As before, we are now using using wp_enqueue_script, so thematic_head_scripts() is now only a function that is added to the wp_enqueue_scripts hook. You can remove it entirely the same way you remove any action:

[php]
function childtheme_remove_scripts(){
remove_action(‘wp_enqueue_scripts’,’thematic_head_scripts’);
}
add_action(‘init’,’childtheme_remove_scripts’);
[/php]

or possibly you were using the override:

[php]
function childtheme_override_head_scripts(){
// absolutely no bacon here
}
[/php]

However, that is a bit of a nuclear bomb approach and will also wipe out an important script for handling comment replies, which you may or may not need.

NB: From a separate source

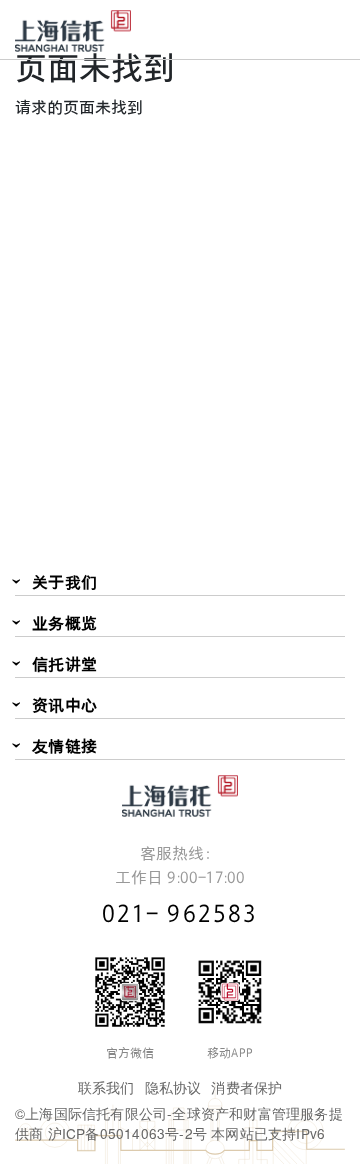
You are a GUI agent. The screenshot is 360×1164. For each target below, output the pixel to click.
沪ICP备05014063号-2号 (127, 1133)
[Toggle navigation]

But thematic is super granular and you can use a scalpel to kill the drop downs scripts quite easily instead of using a viking war hammer with the remove_theme_supportscrap of code from earlier.

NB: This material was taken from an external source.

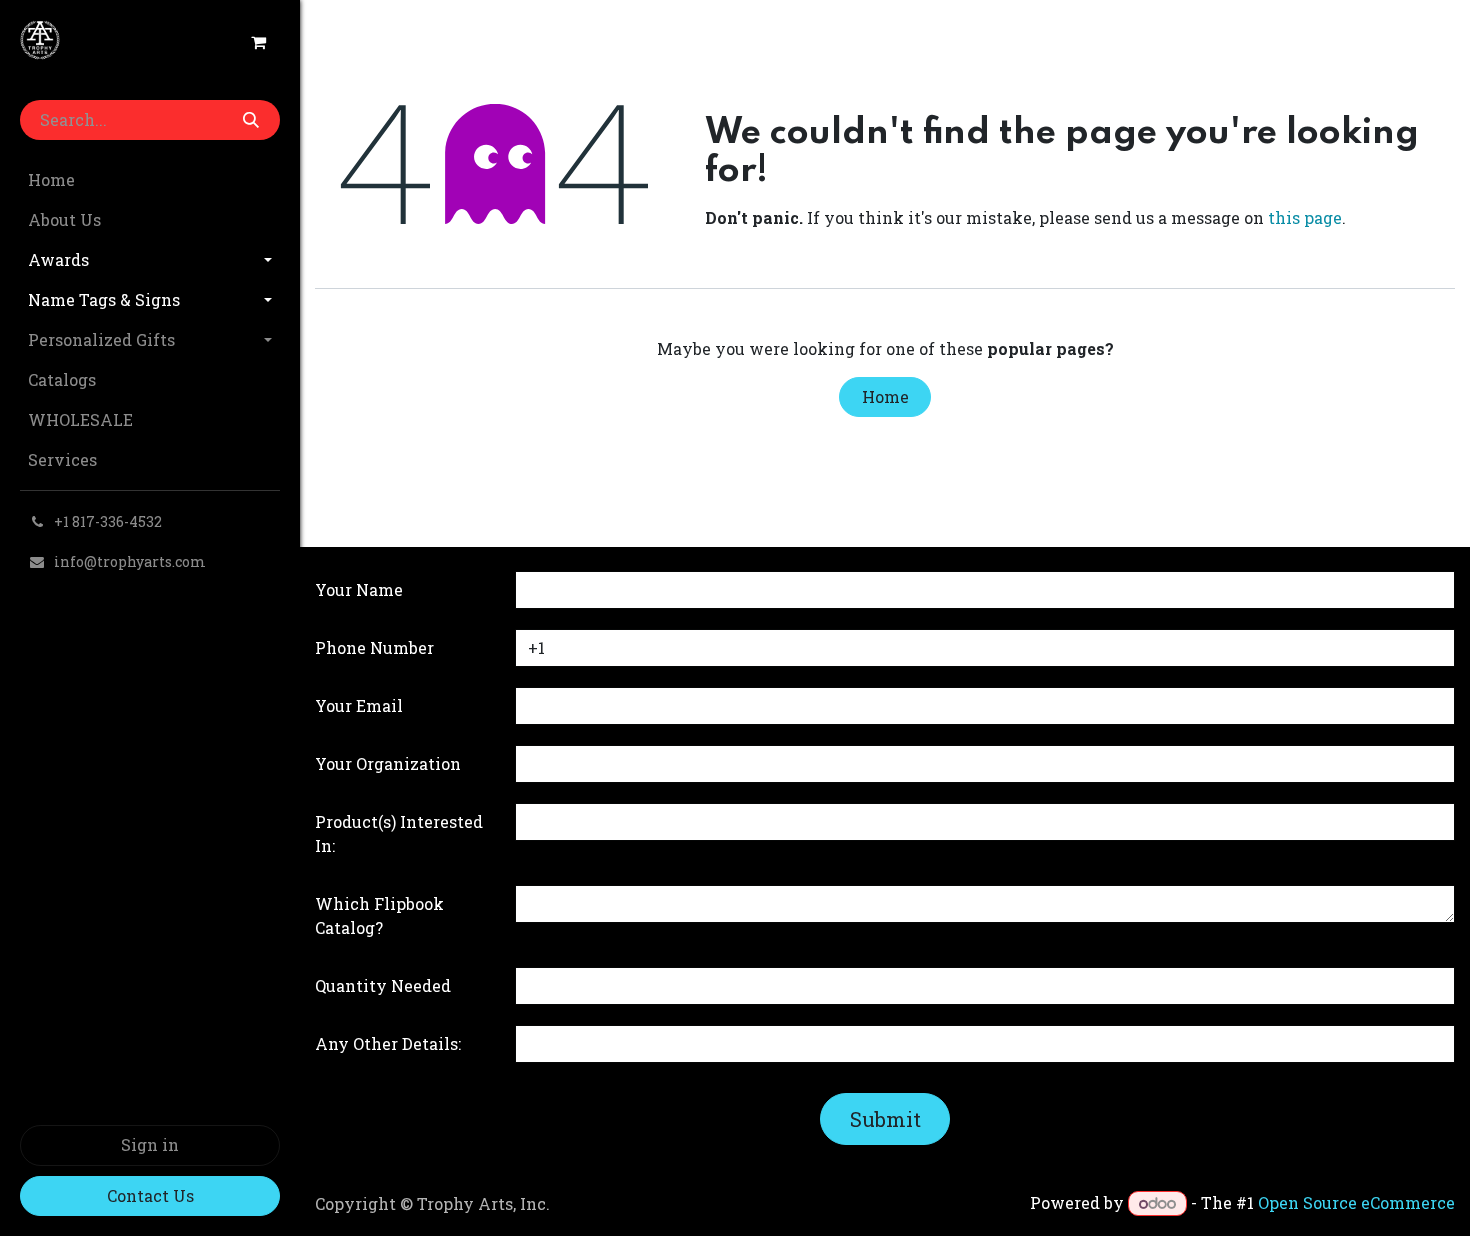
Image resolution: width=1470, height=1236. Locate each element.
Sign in (150, 1144)
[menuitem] (150, 180)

If instead, you need to load more scripts, then you should make like Thematic and use wp_enqueue_script.

[php]
function childtheme_scripts(){
wp_enqueue_script(‘bacon-script’, get_stylesheet_directory_uri . ‘/scripts/bacon.js’, array(‘jquery’), ‘1.0’, true);
wp_enqueue_script(‘guacmole-script’, get_stylesheet_directory_uri . ‘/scripts/guac.js’, array(‘jquery’));
}
add_action(‘wp_enqueue_scripts’,’childtheme_scripts’);
[/php]

If you are wondering about why the two lines are different, you can read more about how to use wp_enqueue_script in the WordPress Codex:

* Changed: Function thematic_create_stylesheet to wp_enqueue_style.
* Removed: filter thematic_create_stylesheet.

I saw this come up in the forum already. Someone was using the thematic_create_stylesheet filter to add extra stylesheets to the header. Something along the lines of :

[php]
function childtheme_create_stylesheet($style) {
$style .= ”;
return $style;
}
add_filter(‘thematic_create_stylesheet’, ‘childtheme_create_stylesheet’);
[/php]

Well that filter is gone like a bowl of my famous guacamole, so if you need to add more stylesheets, then we’ll have to add them the updated way… which by the by, will work better with any caching plugins you might be using and prevents the same style from being loaded twice (like if you were loading the supersized script’s css and then you had a plugin that was also trying to load the same stylesheet).
Thematic is now loading the main stylesheet like so:

[php]
function thematic_create_stylesheet() {
wp_enqueue_style( ‘thematic_style’, get_stylesheet_uri() );
}
add_action(‘wp_enqueue_scripts’,’thematic_create_stylesheet’);
[/php]

I can’t think of too many reasons why you’d ever need to change that. Your theme will always need a style.css in order to be a valid theme. But if you need to add more stylesheets, it is going to work just like enqueueing scripts except we use a slightly different function, wp_enqueue_style.

[php]
function childtheme_create_stylesheet() {
wp_enqueue_style( ‘blue_style’, get_stylesheet_directory_uri() . ‘/styles/blue.css’ );
}
add_action(‘wp_enqueue_scripts’,’childtheme_create_stylesheet’);
[/php]

Oh Noes! My menu is still broken!

Well, head to the support forums and start a new thread. Here is a tip for getting better support: do NOT just say “my menu won’t work”. This tells me and the other volunteers absolutely nothing and makes it impossible to help you. Be precise when describing exactly what you are trying to accomplish, what you are seeing/experiencing now, compare that to what you were experiencing before hand, and tell us anything that you might have already tried. Screenshots can be helpful as can links to your live site.